SOUTHERN COLORADO – Two major universities in the Pikes Peak Region are seeing some positive growth.
This week, CSU-Pueblo announced the total headcount this fall is about 3% lower compared to last year. However, new student enrollments (freshmen and transfers) are up by more than 4%.
CSU-Pueblo sophomore Justin DeHerrera said, “It’s awesome to see like how big our school is growing just sports-wise, school-wise, academically-wise.”
CSU-Pueblo Vice President for Enrollment Management, Communication and Student Affairs Chrissy Holliday said, “We’ve had a few years of stagnant or declining enrollment and that’s something that we’ve worked really hard to change.”
2018 fall enrollment figures revealed an increase in new students as well as record-setting freshmen retention.
“Our student retention was about 68 percent…we’ve really re-engaged in the community. We’ve made a concerted effort to refocus on southern Colorado and actually the southwestern part of the U.S., and that’s where we saw our growth.”
More out of state students are coming to the university, but predominantly, the campus is made up of Coloradans.
DeHerrera said, “I picked CSU-Pueblo just because I grew up here.”
Pueblo County’s marijuana-funded scholarships may also be a factor as to why locals are sticking around.
Holliday said, “We have seen very small incremental growth in Pueblo County this year so there’s a chance that that had something to do with it.”
For UCCS, the more than 12,500 students enrolled this fall brings the university up 1% compared to last year and into its 12th straight year of growth. There are 2,023 freshmen which is the second-largest class in history.
Director of Admissions Chris Beiswanger said, “People like living in Colorado Springs.

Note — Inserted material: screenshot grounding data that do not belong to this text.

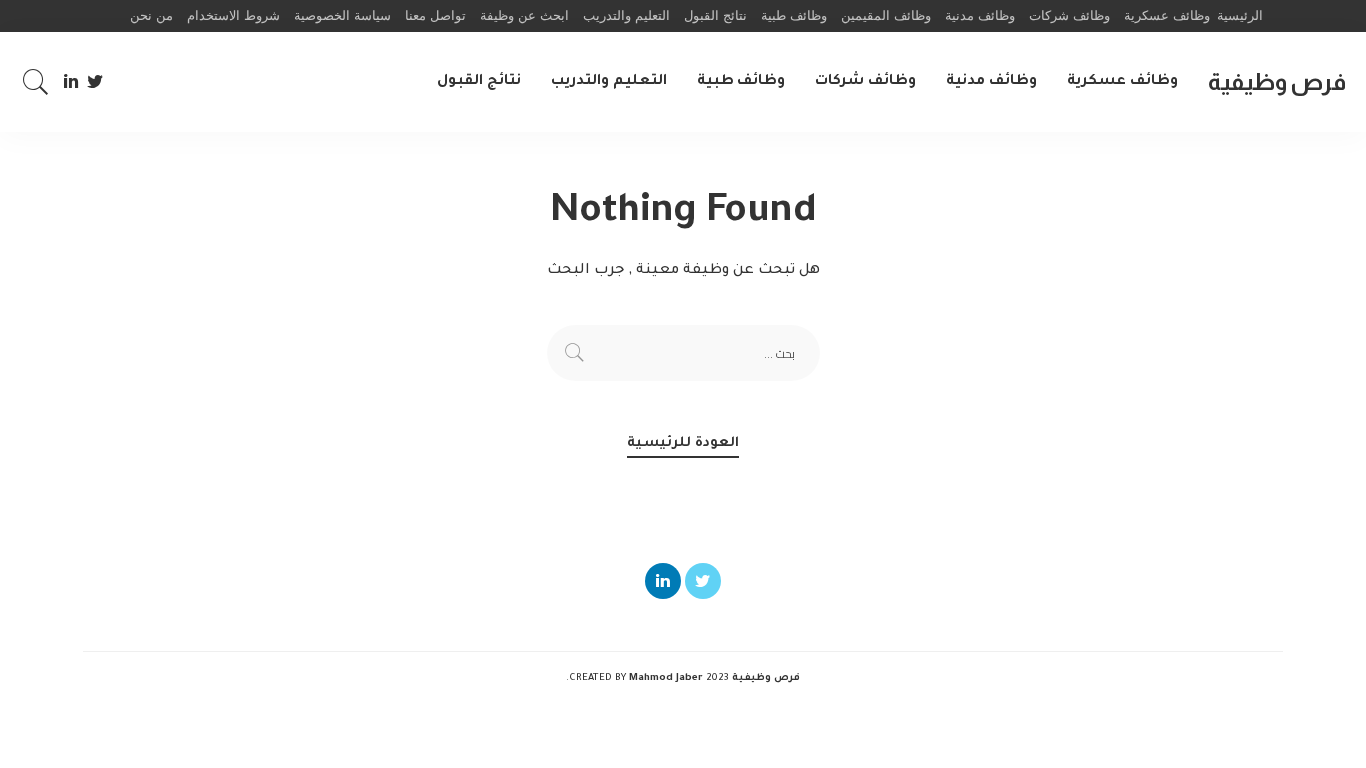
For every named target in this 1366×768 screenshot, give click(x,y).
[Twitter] (95, 82)
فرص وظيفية (1277, 81)
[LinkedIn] (71, 82)
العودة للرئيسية (683, 443)
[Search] (36, 82)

It’s a great place to be and so we have a lot of local students that will choose here versus other places.”
Sophomore Ronan Witte said, “I’m from Colorado Springs.”
All 50 states are represented at UCCS.
Beiswanger said students are coming from “California, Texas, Hawaii, Arizona and the Midwest.”
Senior Bryce Whittle said, “I’m from Salt Lake City, Utah.”
Students are coming for a variety of reasons.
Witte said, “I wanted to actually get as far away as possible, but after I toured UCCS I realized I love the campus and the people here are really here for your success.”
Whittle said, “This is the only university that I felt like I could live at and go to.”
Unique programs like exercise science and engineering, and business remaining the top major are also factors.
To keep this momentum going CSU-Pueblo said it will be looking at data to see what worked in order to build on that success.
For UCCS it’s about stability and keeping a strong focus on students to make sure their experience is successful.